(408d) Experimental Characterization and Modeling of Steel Nitridation By Ammonia Combustion Products

Mitsubishi Heavy Industries (MHI) has declared its commitment to achieving carbon neutrality by 2040 under the initiative "MISSION NET ZERO" emphasizing the importance of decarbonizing existing infrastructure. One of the key aspects of this effort is reducing CO₂ emissions through the use of ammonia fuel, which does not emit CO₂ during combustion. We are advancing the development of technology that enables the use of ammonia as fuel in combustion systems.

However, the nitriding phenomenon of structural materials during ammonia combustion presents a challenge. Simulations utilizing the Reaction Mechanism Generator (RMG) conducted at Northeastern University suggest that the nitriding phenomenon associated with ammonia combustion is primarily driven by adsorption reactions on the material surface.

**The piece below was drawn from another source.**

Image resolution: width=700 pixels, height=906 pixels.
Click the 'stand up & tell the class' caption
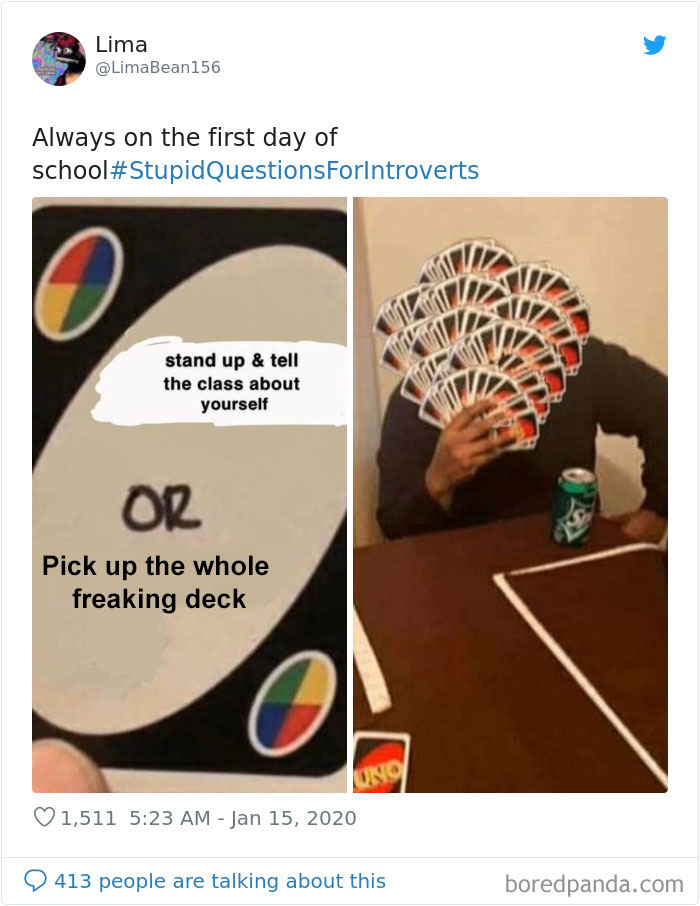pyautogui.click(x=231, y=382)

In this study, several metallic materials were reacted in environments of ammonia, oxygen, or water vapor at temperatures ranging from 400°C to 900°C at the laboratory scale. The results analyzed by EDX or other methods revealed that under conditions of high ammonia concentration, a nitriding layer was observed beneath the surface oxide layer, indicating that the nitriding layer is replaced by the thermodynamically stable oxide layer. Furthermore, under experimental conditions where the adsorption rate of ammonia was greater than that of oxygen, as suggested by surface reaction analysis using the RMG, the presence of the nitriding layer was confirmed.